Write out the entries below word for word, starting at the line containing "Screen dimensions: 894x559" and ending at the line containing "[x=420, y=178]". Include both of those lines.

# # # #

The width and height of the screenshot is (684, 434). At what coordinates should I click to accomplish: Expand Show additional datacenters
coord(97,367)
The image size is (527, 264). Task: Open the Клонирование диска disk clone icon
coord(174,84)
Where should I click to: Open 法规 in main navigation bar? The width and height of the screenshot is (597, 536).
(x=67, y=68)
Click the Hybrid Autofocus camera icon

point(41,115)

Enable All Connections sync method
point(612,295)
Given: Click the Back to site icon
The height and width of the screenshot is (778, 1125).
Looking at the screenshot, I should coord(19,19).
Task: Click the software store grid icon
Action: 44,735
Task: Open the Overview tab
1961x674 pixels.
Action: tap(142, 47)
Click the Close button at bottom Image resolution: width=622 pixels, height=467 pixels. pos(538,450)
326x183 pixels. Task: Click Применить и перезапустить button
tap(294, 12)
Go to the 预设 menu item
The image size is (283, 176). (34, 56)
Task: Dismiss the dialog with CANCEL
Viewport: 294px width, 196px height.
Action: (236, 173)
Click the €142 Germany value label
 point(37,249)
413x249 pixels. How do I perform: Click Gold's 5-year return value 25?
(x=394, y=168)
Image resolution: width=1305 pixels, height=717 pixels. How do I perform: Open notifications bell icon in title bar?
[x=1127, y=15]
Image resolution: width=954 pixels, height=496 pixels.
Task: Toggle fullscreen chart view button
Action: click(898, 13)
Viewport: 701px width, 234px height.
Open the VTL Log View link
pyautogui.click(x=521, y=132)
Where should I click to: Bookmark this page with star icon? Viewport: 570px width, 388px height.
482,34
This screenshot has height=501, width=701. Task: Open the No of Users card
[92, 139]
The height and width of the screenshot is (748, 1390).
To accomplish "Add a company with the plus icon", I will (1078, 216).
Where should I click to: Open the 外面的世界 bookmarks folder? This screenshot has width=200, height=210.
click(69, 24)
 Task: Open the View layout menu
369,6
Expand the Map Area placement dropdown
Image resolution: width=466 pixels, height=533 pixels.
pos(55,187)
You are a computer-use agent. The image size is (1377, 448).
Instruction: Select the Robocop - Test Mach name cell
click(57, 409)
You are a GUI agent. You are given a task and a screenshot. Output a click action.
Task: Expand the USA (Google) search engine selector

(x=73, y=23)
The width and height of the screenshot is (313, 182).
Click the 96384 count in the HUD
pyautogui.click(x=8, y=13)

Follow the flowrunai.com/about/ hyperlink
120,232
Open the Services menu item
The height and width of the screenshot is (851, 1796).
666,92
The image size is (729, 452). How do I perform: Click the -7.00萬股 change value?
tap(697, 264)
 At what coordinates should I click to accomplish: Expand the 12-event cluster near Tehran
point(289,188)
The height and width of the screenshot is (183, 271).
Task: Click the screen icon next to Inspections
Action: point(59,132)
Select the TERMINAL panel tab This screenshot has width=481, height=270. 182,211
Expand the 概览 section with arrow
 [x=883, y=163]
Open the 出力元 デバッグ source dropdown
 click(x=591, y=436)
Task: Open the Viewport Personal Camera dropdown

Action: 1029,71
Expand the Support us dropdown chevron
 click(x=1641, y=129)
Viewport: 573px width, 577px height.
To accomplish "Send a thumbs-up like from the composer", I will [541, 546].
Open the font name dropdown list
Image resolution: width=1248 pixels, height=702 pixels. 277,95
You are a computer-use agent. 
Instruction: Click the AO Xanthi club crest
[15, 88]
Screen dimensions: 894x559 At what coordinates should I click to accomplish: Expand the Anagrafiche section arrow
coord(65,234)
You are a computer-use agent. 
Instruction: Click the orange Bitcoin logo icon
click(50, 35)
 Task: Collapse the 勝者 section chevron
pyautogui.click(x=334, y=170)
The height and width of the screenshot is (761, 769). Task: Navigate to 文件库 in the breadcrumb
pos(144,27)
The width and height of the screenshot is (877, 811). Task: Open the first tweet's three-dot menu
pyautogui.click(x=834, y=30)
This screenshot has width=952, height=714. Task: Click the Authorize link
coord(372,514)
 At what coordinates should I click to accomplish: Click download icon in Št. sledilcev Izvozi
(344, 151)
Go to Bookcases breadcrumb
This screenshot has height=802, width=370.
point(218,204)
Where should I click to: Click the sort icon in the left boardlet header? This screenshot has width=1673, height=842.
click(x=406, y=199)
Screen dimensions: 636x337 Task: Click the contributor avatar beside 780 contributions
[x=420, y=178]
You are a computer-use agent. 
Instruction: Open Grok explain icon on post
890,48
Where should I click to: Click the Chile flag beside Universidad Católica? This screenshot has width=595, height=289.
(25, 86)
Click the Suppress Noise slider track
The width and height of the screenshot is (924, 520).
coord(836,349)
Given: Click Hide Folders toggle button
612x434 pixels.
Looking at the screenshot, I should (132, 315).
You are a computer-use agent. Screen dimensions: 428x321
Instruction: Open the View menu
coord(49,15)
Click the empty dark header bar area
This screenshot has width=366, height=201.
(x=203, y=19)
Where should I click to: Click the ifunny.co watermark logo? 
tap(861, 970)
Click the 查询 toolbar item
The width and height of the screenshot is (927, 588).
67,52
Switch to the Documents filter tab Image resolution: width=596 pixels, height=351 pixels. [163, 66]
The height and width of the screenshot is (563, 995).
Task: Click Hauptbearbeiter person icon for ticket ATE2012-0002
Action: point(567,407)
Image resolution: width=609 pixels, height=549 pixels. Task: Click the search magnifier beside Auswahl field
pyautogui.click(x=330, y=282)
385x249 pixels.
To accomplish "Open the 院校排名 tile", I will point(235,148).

# # # #

• Reply to the exercise
Screen dimensions: 894x559 At what coordinates should I click to accomplish: Expand the Anagrafiche section arrow
coord(65,234)
You are a computer-use agent. 
Instruction: Click the orange Bitcoin logo icon
click(50, 35)
 Task: Collapse the 勝者 section chevron
pyautogui.click(x=334, y=170)
The height and width of the screenshot is (761, 769). Task: Navigate to 文件库 in the breadcrumb
pos(144,27)
The width and height of the screenshot is (877, 811). Task: Open the first tweet's three-dot menu
pyautogui.click(x=834, y=30)
This screenshot has width=952, height=714. Task: Click the Authorize link
coord(372,514)
 At what coordinates should I click to accomplish: Click download icon in Št. sledilcev Izvozi
(344, 151)
Go to Bookcases breadcrumb
This screenshot has height=802, width=370.
point(218,204)
Where should I click to: Click the sort icon in the left boardlet header? This screenshot has width=1673, height=842.
click(x=406, y=199)
Screen dimensions: 636x337 Task: Click the contributor avatar beside 780 contributions
[x=420, y=178]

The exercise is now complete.